[MDEV-37047] How to expanding this non-GTID capability for GTID replication? - Jira

XML

Word

Printable

Details

Type: Technical task
Status: Closed (View Workflow)
Priority: Major
Resolution: Done
Affects Version/s: None
Fix Version/s: N/A
Component/s: Replication
Labels:
None

Sprint:
Q3/2025 Maintenance, Q4/2025 Server Maintenance

Description

knielsen said that GTID replication does not purge the relay logs if only one of the IO and SQL threads is stopped.
Then why isn't it already capable?
- Because the stateless code is afraid that the shutdown that stops the threads might not be graceful (i.e., from a crash), whereas it knows that the server has not crashed as long as one of the threads is running.
Are all GTID config changes between thread STOP/START consistent (persistence aside)?
- (Non-key) CHANGE MASTER TO
  - The IO thread applies DO/IGNORE_DOMAIN_IDS like how it processes IGNORE_SERVER_IDS.
  - That pair and MASTER_USE_GTID are the only CHANGE MASTER TO options that are exclusive to GTID mode.
    (They are also the only MariaDB-exclusive options, as MySQL instead has an unrelated transaction UUID system.)
- @@GLOBAL vars that apply to all connections
  - For @@gtid_ignore_duplicates, the “allow connecting at a nonexistent GTID position” part is a part of the IO thread connecting to the primary.
    The SQL thread invokes the core functionality of ignoring event groups with existing GTIDs.
  - Replication filters
  - gtid_slave_pos and gtid_pos_auto_engines inherently determine the GTID-mode SQL thread position and its per-engine partitioning.
Given @@GLOBAL.gtid_io_pos is not @@GLOBAL.gtid_slave_pos, what would it be?
- Something in SSS? Gtid_IO_Pos?
  - This is it, but it is only an in-memory C++ variable and not persisted anywhere.
- Something in the master info or the relay log info?
  - They only record non-GTID positions (file-position).
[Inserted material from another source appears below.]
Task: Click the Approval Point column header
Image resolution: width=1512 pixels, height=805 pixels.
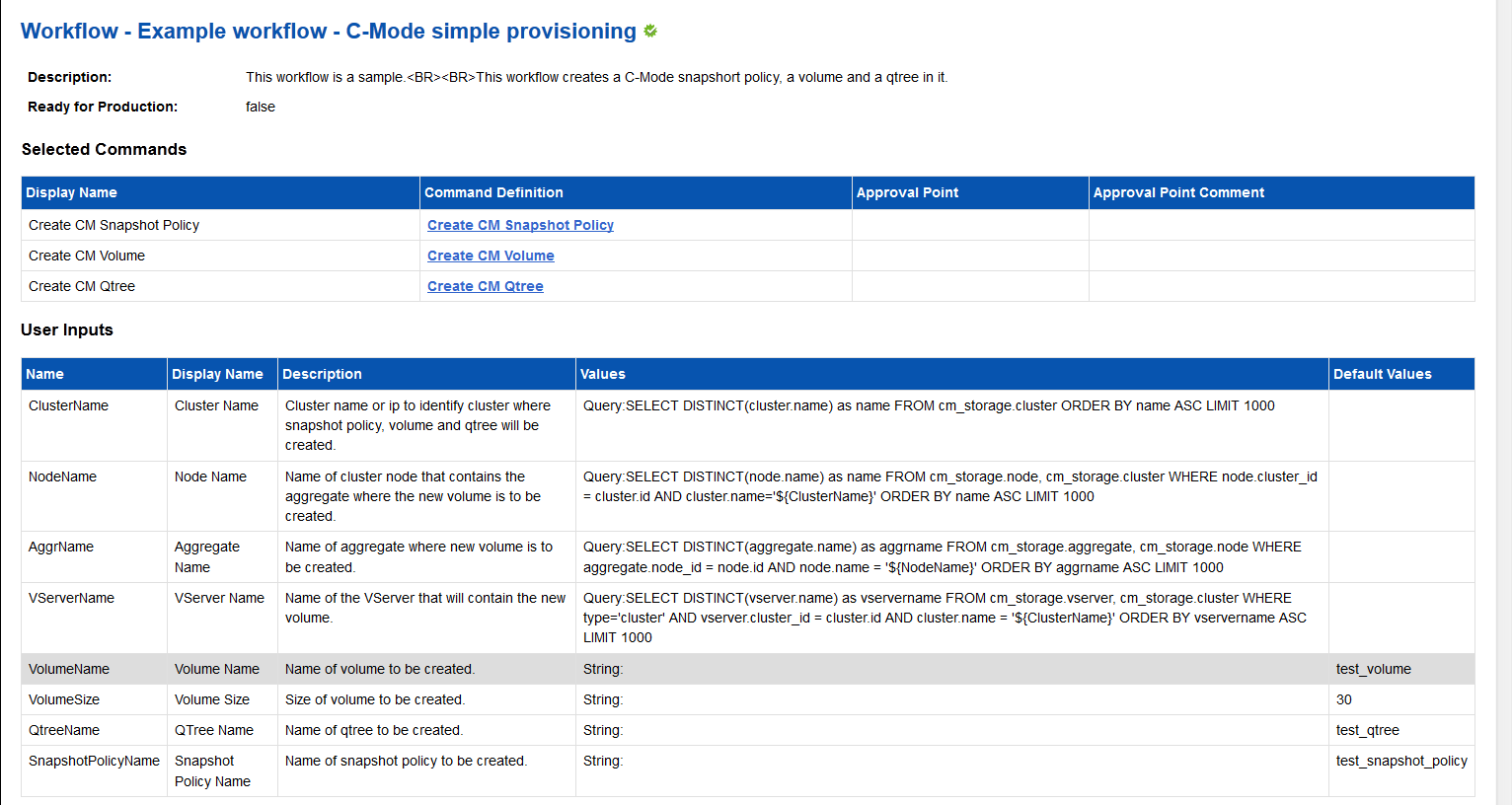Action: [907, 192]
GTID mode stores its SQL thread position in the mysql.gtid_slave_pos table.
- Must it scan the relay log, especially for the crash recovery case?
  - Binary (including Relay) logs have an index file that lists the log files. The log class is not meant for random access, however, so after fetching the latest filename, the scan must be manually driven (e.g., start with open_binlog()).
- Similarly, @@gtid_binlog_pos (and by extension, @@gtid_current_pos is also a state cache, but also written in a log-bin.state file.
  When the state file is unavailable or possibly out of date, the recovery process rebuilds the @@gtid_binlog_pos state from the latest binary log.
- Additionally, when only the IO thread is restarted, it already has a counter for GTID mode to skip the already-logged events of an event group.
  This means the full form of a GTID-based position also has an event subindex.
  We can build upon this mechanism to avoid truncating a partial transaction of complete events.
  Of course, partial events (from horrible power or hardware failures) are still a concern.
  - In both file-position and GTID, the SQL thread updates @@relay_log_info_file when it switches the log file to read, so it doesn’t need to scan the log directory.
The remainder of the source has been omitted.